Monday, Oct. 26, 1970
New Hope for Hearing
More than 17 million Americans suffer from some degree of hearing loss. Many are older people whose deafness is caused by progressive nerve damage, which can often be corrected by artificial hearing aids. But a significant number are younger people whose impairment is triggered by disease or injury to the tympanum and ossicles (see diagram), the eardrum and tiny vibrating bones that transmit sound waves to the inner ear.
Until recently, surgeons had only one method of correcting damage to the eardrum--repair of the tympanum with tissue usually taken from the fibrous lining of the ear muscle. This operation sometimes thickened the eardrum and thus produced only questionable improvements in hearing efficiency. Now surgeons are perfecting a technique for replacing damaged eardrums and ossicles with healthy donor tissue. The operation offers some new hope for an escape from hearing impairment.
For years, doctors who tried eardrum transplants were hampered by their inability to preserve a donor's tissue until it was needed. One solution to their problem was developed by Dr. Rodney Perkins, of Palo Alto, Calif., who tried the buffered formaldehyde solution that has proved successful in the preservation of heart valves. The formaldehyde not only preserves the eardrum and helps retain its shape, but may even improve its tensile strength as well. As a result, doctors can now obtain healthy eardrums and ossicles from deceased donors and store them in an eardrum bank for up to seven months before they are used.
Although harvesting and storing eardrum tissue is no longer difficult, the transplant procedure remains delicate. Surgeons make an incision behind the recipient's ear and cut away any diseased or damaged portions of the hearing organs before replacing them with the donor tissue.,If only the donor's eardrum is used, it is fastened to the patient's ossicles with a nylon sling. If the donor's ossicles are used as well, they are connected to the patient's remaining ear bones so that sound vibrations can be conducted unimpeded to the inner ear.

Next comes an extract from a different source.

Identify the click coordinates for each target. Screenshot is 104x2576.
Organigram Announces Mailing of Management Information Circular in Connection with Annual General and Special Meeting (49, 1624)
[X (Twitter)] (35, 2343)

The new ear parts, which take from one to five hours to implant, do not of themselves restore the patient's hearing. Instead, they serve as a scaffolding over which the patient's own ear-canal skin grows to form new ear tissue. The operation does, however, substantially reduce hearing loss. Most eardrum-damaged patients have moderately severe impediments. In most cases, the implants have improved their hearing to within the normal range.
Tissue rejection, which has led to the failure of other transplant operations, has yet to prove a problem in eardrum homografts. Nor have other complications arisen. Doctors across the country have performed about 70 such operations since 1968. Perkins, who has done 30 of them, reports that 90% of the new eardrums are still in place and intact.
When people have been deaf since birth, they often cannot reproduce speech because they have never heard sounds. To help them learn to speak, Ohio State University's Bio-Medical Engineering Coordinating Committee has developed a device called a visual vocoder that translates sounds into patterns of light. Soon to be used to teach children at a state school for the deaf, the machine features a display board containing 40 vertical rows of twelve lights each. Words spoken by a teacher into a microphone are converted into lights that march across the board from right to left, forming a recognizable pattern. Deaf children then try to duplicate the pattern. By comparing their own sound patterns with those of their teacher, the children can adjust both the pitch and volume of their voices and, through practice, learn to speak the words they cannot hear.